ME 333 Suggested Final Projects
Students working on the projects listed below may begin their work right away, upon approval. Students wishing to propose their own project must write a proposal of approximately 3-5 pages, due in class Thurs Feb 7, with at least one drawing (hand drawing OK) showing the whole device, a paragraph or two discussing the overall function and goal of the project, as well as discussions of the sensors and actuators you will use, the computation, and the mechanical design. Although you do not have to have worked out all the details, the proposal should show that you've thought about how the whole project will work. It can be a fun whimsical project, or it can solve a practical problem. Your project should creatively use simple sensors and actuation, but your proposal should be beyond simply applying what we do in lab. Previous projects are a good indicator of what's possible.
Your final project cannot be a robot for DC.
Projects will be judged on functionality (does it do what it's supposed to do?), reliability (does it do it every time?), ambitiousness (is the problem challenging? did you contribute a new capability to the wiki?), and aesthetic appeal (is it packaged nicely? is it pleasing to watch or fun to interact with?).
Recommended Projects
Experiment in Granular Flows
(Client: Prof.

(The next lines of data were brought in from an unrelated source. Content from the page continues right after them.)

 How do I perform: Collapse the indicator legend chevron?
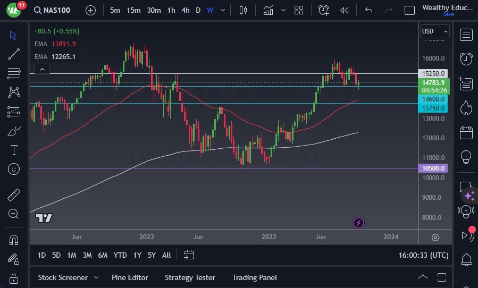(x=41, y=69)
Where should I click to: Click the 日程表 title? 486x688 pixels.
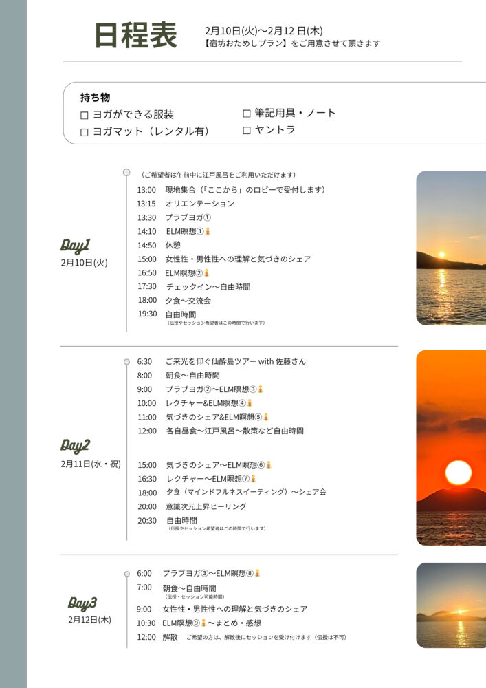click(136, 36)
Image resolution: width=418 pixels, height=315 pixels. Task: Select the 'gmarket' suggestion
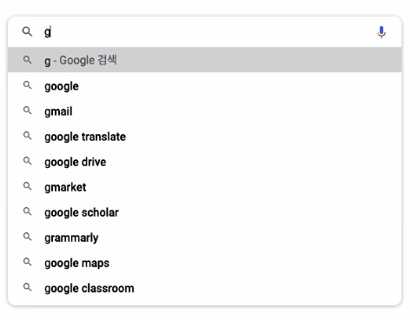pyautogui.click(x=204, y=187)
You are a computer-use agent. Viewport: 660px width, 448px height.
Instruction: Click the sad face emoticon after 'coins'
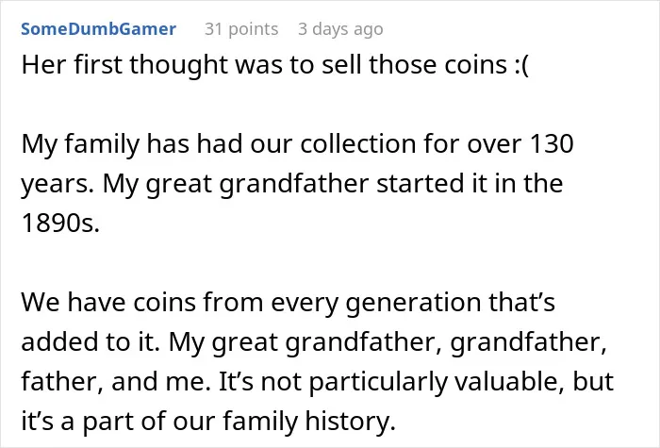521,66
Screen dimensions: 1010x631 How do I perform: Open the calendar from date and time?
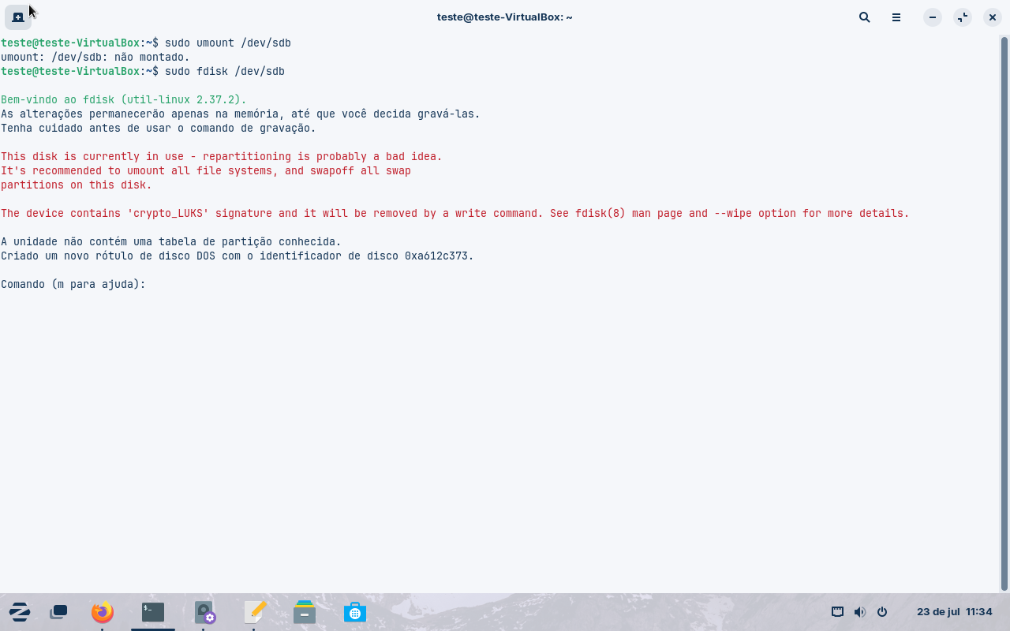coord(954,612)
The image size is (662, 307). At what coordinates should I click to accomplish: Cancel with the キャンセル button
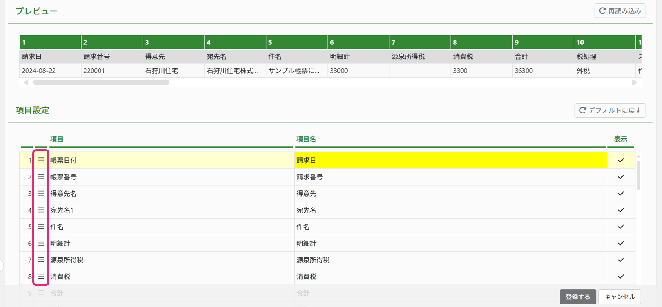[x=620, y=297]
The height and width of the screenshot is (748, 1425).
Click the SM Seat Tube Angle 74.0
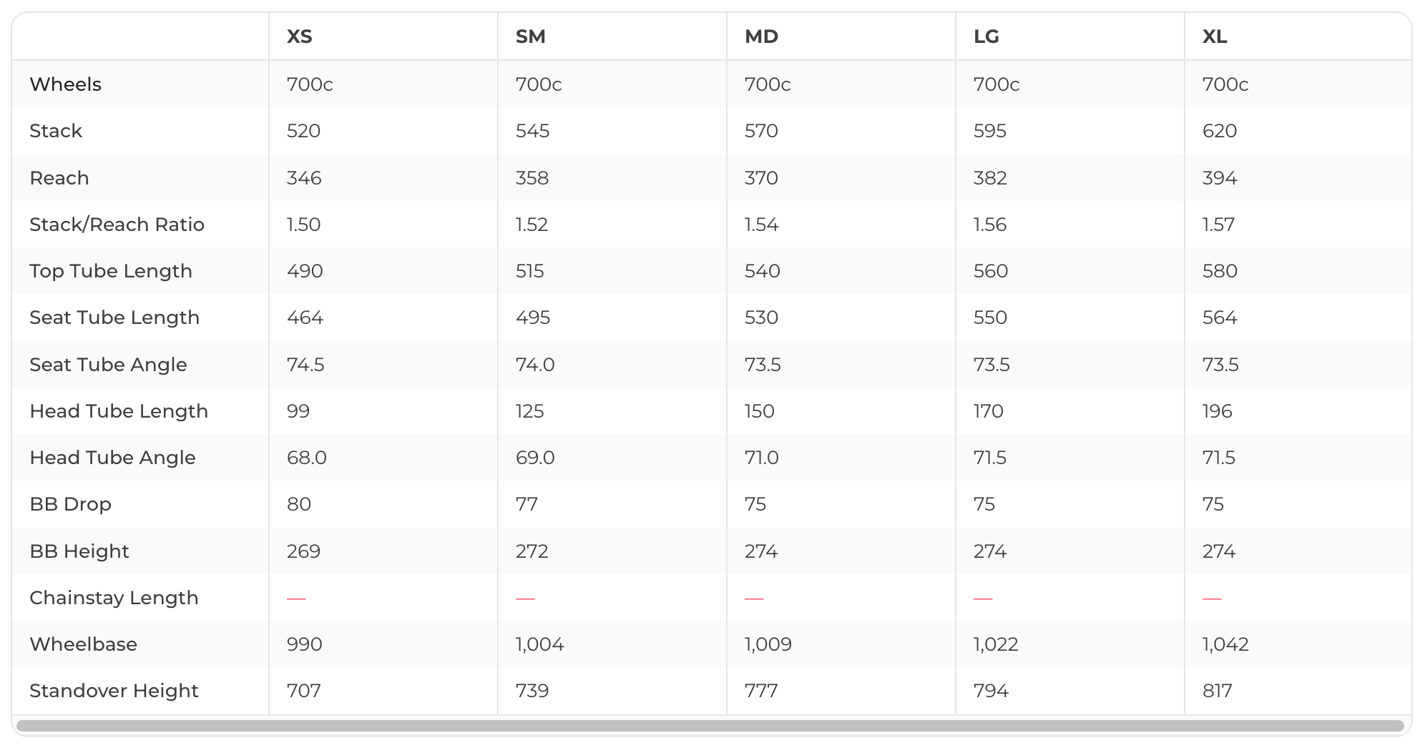point(534,365)
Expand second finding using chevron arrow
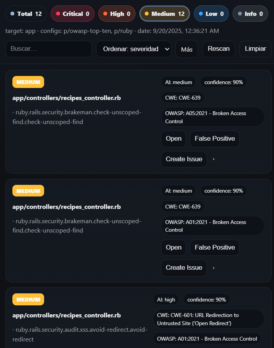The height and width of the screenshot is (348, 274). point(214,268)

Rich Lueptow.) You will build a device to support experiments studying how grains separate or mix under forcing. The device consists of a sphere partly filled with granular matter that is rotated about two orthogonal axes by independent motors under PIC control. The user sends the desired motion profile via the "serial" interface in Matlab, and the PIC interprets it and executes it. Upon successful completion, the PIC signals the Matlab program that the motion is complete. To get an idea of what the actuation might look like, check out the servosphere from ME 433 Advanced Mechatronics in 2005. The sphere must be releasable. Maximum speed of the sphere is 60 RPM, and its diameter is approximately 20 cm.
Piezo-controlled Vibratory Clock
You will build a horizontal circular platform that is actuated from underneath by three compliantly-attached piezoactuator stacks. The vibration of the platform causes an hour "hand" on top of the platform to slide around the circular platform, impelled by friction forces due to the vibration. If you bump the hand away, it slowly moves back to the correct hour. You may find other imaginative uses for your device. Check out this website to see more information on how this works and some videos of parts moving around a vibrated plate.
Light-gradient Detecting Mobile Robot
You will build a mobile robot with three tri-color light sensors. The purpose of this robot is to track moving colors projected by a ceiling-mounted LCD projector pointing downward. By calculating the color gradient, the robot can move to the region of maximum redness, blueness, or greenness, for example. It is a model of a robot attempting to find the source of an oil spill, or the center of a chemical plume.
Vibration Suppression
You will build an active vibration-suppression system. It will consist of a mass attached to a wall by a spring and moving on a linear slide, and attached on the other side to an ordinary audio speaker. You will mount an accelerometer on the mass, and, based on that signal, actuate the speaker to try to damp the mass's vibration as quickly as possible. Demonstration will include showing the accelerometer signal on an oscilloscope (or collected in Matlab) when control is off and when control is on. Another good challenge is to develop a controller that makes the mass move along an arbitrary periodic motion; your controller must "learn" to apply the right periodic control signal to make the mass follow the desired periodic motion. The desired and actual motion can be displayed on an oscilloscope or a Matlab program.
Wii-like Mouse Control
You will build a wireless hand-held device that uses accelerometers to sense the motion of the device and translates it into the motion of a cursor on a PC screen. The device could use a single 2-axis accelerometer, or you may have other ideas. One challenge is to translate the accelerometer signals into easily-controllable but dynamic motions of the cursor. (Not just simple tilt-sensing.) Should you have a dead-band where the cursor doesn't move at all if the acceleration doesn't exceed some threshold, similar to picking up a mechanical mouse and moving it back to the center of the mousepad? You will need plenty of time to work on user interface issues once the basic device is built. Success of the project in the final demo will be determined by how easily a new user can quickly and accurately control the mouse (e.g., to move to desired points on the screen).
You may have other ideas how to use it. Can you flip pages in a virtual book?
Two other possible challenges: Can you hack a wireless mouse so that you are actually using a mouse bluetooth wireless interface? Or, if you are simply interacting with a Matlab program with the "serial" routines, can you put a pager motor in the device to indicate when you are moving on a "rough patch" on the screen?
Programmable-Stiffness Joint
Muscles behave in part like variable-stiffness springs. There are also several muscles crossing most joints, providing a degree of redundancy. One way we can use this redundancy is to control the joint's position and stiffness simultaneously (without using high-bandwidth feedback control to achieve the desired stiffness, as is necessary with a typical robot joint). Or to control the joint torque and stiffness simultaneously. In this project you will create a single joint controlled by two nonlinear springs actuated by two independent motors to achieve simultaneous controllable endpoint stiffness and position, and demonstrate its controlled motion along desired trajectories.